Technically you could send each element of the array to a separate processor and then do it in less than linear time. If you have N processors, you could even do it in O(1) time!

As others said, I don't believe this can be done in less than linear time. For linear time solution, you can STL algorithms instead your own loop like this:

int a1[8] = {1,0,1,0,1,0,1,0};
std::fill(std::remove(a1, a1+8, 0), a1+8, 0);

Well.. It can be be done 'less than linear' time (cheeky method).

if(n % 2)
{
   // Arrange all 1's to the right and DON'T check the right-most bit, because it's 1
}else{
   // Arrange all 0's to the right and DON'T check the right-most bit, because it's 0.
}

So, technically you 'group' the bits in less than linear time :P

To me, the most likely interpretations are:

The bits are supposed to be in an int instead of an array, in which case you can use something like http://graphics.stanford.edu/~seander/bithacks.html#CountBitsSetKernighan or an 8-bit (or more) lookup table.
they used "sublinear" to mean "less than n operations" rather than less-than-O(n).

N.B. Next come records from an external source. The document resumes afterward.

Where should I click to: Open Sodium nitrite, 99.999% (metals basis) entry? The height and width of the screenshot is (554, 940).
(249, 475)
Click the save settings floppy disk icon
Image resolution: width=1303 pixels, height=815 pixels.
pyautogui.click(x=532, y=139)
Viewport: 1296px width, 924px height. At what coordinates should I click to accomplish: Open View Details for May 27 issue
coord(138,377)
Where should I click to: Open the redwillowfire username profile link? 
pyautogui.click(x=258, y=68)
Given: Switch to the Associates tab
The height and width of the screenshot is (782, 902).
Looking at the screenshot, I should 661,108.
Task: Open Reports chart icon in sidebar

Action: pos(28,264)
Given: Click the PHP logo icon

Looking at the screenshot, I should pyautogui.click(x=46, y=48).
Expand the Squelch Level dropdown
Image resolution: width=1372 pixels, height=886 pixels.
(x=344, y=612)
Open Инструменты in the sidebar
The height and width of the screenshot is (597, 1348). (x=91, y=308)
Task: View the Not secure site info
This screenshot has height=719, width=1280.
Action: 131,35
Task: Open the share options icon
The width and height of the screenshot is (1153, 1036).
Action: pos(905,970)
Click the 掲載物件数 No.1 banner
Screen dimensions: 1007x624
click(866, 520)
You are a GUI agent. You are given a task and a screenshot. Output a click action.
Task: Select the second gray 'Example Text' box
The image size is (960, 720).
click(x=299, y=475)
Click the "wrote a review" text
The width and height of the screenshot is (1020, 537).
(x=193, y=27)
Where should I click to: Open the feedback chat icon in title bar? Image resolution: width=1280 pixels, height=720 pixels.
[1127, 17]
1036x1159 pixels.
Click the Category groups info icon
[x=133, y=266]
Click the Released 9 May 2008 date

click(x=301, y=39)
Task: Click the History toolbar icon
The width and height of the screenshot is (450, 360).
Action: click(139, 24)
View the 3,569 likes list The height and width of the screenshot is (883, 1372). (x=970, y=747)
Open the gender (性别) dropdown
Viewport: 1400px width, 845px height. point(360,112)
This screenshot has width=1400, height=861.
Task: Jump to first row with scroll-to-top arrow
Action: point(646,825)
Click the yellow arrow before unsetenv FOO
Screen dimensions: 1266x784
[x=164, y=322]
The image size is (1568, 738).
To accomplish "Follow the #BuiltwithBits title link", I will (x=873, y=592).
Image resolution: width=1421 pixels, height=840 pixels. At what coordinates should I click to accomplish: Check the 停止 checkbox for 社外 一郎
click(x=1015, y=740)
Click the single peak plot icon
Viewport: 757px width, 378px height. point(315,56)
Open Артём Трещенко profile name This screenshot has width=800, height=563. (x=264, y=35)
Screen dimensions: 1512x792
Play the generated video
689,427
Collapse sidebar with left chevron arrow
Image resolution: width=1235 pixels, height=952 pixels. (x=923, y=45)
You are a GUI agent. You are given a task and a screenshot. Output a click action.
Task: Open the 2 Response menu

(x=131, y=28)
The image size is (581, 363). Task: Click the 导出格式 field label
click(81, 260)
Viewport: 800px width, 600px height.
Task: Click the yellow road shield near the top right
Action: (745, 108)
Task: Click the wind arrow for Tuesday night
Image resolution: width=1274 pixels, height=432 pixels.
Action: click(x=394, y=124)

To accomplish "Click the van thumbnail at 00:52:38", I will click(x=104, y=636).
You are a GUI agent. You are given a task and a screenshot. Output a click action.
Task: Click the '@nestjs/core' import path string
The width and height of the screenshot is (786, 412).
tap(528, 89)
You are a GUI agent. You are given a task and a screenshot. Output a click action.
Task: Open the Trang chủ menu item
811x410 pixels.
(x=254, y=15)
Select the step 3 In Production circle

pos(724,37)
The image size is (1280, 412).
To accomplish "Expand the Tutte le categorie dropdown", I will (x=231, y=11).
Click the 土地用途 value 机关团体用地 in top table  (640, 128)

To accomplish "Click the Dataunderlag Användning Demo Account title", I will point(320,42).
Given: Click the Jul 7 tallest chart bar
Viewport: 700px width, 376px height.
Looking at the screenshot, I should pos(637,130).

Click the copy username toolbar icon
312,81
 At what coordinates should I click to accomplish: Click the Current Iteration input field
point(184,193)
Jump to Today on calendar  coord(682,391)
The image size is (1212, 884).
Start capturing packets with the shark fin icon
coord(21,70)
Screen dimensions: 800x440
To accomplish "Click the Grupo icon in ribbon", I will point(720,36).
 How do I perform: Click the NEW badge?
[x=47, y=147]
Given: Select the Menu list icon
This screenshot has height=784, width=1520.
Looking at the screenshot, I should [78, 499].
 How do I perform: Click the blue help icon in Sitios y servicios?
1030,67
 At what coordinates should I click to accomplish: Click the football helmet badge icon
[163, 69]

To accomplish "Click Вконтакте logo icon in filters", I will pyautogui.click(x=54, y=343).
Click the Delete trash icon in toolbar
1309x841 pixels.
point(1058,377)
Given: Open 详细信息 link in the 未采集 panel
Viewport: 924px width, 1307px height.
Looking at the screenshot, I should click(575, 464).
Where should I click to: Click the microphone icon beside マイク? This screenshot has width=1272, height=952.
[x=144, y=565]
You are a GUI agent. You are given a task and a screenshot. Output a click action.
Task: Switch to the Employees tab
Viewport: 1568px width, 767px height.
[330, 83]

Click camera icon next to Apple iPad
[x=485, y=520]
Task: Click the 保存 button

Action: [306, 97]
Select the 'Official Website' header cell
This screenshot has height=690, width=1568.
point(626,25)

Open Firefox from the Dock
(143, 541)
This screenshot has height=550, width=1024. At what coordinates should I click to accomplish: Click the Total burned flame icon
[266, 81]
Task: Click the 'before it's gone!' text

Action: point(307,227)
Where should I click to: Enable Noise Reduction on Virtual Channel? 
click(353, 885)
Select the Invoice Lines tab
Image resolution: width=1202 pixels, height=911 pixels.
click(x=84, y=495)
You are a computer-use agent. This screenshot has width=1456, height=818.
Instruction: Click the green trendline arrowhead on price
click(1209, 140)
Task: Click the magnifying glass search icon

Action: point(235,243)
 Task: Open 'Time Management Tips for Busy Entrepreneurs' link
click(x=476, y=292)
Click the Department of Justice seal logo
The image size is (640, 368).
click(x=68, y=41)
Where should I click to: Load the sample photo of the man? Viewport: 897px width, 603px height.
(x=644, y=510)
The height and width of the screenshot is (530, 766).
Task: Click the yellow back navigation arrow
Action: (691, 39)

But even that seems impossible for the same reasons listed below.
There is another miscommunication in the question
Otherwise the question is wrong, since all elements of the array must be examined to determine the answer, and that is at least 'n' operations.

Listing either 0s or 1s first, and the references to bits rather than bools make me think something like the first option was intended, even though, when dealing with only one word, it doesn't make very much difference. I'm curious to know what the interviewer actually had in mind.

Splitting this work among parallel processors costs N/M ( or O(N) ) only if you assume that parallelism increases more slowly than problem size does. For the last ten years or so, paralellism (via the GPU) has been increasing more rapidly than typical problem sizes, and this trend looks to continue for years to come. For a broad class of problems, it is instructive to assume "infinite parallelism" or more precisely, "parallelism greater than any expected problem size" because the march of progress in GPUs and cloud computing provides such a thing over time.

Assuming infinite parallelism, this problem can be solved in O(logN) time because the addition operator required to add up all the 0 and 1 bits is associative, and so it requires at least logN time steps to complete.